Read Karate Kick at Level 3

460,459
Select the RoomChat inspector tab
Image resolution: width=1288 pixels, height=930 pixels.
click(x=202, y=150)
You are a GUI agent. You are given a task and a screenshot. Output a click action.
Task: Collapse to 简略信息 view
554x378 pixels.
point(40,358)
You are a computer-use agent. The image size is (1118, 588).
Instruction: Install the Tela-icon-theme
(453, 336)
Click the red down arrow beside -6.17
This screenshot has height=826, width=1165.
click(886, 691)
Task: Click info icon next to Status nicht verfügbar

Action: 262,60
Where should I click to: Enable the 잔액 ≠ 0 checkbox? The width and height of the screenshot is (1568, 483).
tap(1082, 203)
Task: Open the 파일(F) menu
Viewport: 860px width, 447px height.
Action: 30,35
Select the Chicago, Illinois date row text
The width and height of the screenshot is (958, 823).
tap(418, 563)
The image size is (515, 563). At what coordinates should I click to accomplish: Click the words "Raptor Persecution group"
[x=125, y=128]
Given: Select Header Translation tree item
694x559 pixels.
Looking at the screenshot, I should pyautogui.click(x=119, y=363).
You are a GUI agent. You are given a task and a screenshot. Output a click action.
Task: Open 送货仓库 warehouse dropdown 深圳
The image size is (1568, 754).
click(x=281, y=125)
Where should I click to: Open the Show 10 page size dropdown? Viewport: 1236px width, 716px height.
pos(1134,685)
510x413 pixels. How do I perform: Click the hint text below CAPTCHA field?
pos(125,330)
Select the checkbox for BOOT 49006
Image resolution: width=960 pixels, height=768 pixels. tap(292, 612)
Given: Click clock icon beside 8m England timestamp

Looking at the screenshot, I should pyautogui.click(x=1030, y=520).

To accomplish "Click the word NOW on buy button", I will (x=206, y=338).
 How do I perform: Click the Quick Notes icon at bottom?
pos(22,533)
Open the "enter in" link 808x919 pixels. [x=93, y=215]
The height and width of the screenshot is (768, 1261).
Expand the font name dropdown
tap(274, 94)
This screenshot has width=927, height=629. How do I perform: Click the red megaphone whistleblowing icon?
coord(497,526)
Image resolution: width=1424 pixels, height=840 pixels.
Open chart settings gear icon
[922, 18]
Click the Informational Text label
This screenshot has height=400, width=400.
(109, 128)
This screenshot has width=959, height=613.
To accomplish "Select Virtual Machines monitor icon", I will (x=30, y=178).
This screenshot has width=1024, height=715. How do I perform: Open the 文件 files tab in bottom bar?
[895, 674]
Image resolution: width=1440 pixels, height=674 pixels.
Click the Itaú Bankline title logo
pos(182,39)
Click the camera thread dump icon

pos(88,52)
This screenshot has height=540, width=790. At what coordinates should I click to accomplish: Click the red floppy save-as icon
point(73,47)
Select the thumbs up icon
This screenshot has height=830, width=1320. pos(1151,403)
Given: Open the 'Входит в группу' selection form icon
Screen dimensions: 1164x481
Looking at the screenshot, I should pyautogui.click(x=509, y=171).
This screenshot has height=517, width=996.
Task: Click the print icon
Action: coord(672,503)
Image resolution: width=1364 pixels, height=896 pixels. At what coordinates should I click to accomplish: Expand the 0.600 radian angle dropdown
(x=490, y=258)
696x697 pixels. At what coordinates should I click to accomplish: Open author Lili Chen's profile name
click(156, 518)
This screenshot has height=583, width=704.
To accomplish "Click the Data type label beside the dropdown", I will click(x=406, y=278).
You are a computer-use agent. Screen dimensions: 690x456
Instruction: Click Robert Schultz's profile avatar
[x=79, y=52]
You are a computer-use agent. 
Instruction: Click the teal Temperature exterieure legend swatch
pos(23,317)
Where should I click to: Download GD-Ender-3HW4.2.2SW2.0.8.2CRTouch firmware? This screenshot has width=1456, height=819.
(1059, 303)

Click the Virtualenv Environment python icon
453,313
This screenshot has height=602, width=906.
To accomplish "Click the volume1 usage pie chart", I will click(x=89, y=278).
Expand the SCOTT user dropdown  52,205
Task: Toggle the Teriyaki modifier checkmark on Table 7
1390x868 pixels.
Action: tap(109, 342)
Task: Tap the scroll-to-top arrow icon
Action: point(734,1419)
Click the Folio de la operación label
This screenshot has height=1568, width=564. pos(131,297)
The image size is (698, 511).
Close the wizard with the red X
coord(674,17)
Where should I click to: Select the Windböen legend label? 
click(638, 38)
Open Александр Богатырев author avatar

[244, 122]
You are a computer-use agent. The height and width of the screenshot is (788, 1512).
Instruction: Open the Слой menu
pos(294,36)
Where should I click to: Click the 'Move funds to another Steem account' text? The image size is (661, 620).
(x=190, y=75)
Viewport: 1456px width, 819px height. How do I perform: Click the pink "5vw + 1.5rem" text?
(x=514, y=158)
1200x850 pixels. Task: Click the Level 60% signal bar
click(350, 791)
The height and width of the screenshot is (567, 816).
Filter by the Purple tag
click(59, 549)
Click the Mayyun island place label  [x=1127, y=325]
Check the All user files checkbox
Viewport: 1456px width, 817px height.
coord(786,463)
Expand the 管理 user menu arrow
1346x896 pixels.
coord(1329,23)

----------------------------------------

- [EXERCISE DETAILS]:
Begin with the first line of the records and finish with the line containing "You are a computer-use agent. The image". Reproduce those lines exactly, both ends included, and nothing else.

- [ANSWER SPACE]:
Read Karate Kick at Level 3

460,459
Select the RoomChat inspector tab
Image resolution: width=1288 pixels, height=930 pixels.
click(x=202, y=150)
You are a GUI agent. You are given a task and a screenshot. Output a click action.
Task: Collapse to 简略信息 view
554x378 pixels.
point(40,358)
You are a computer-use agent. The image size is (1118, 588).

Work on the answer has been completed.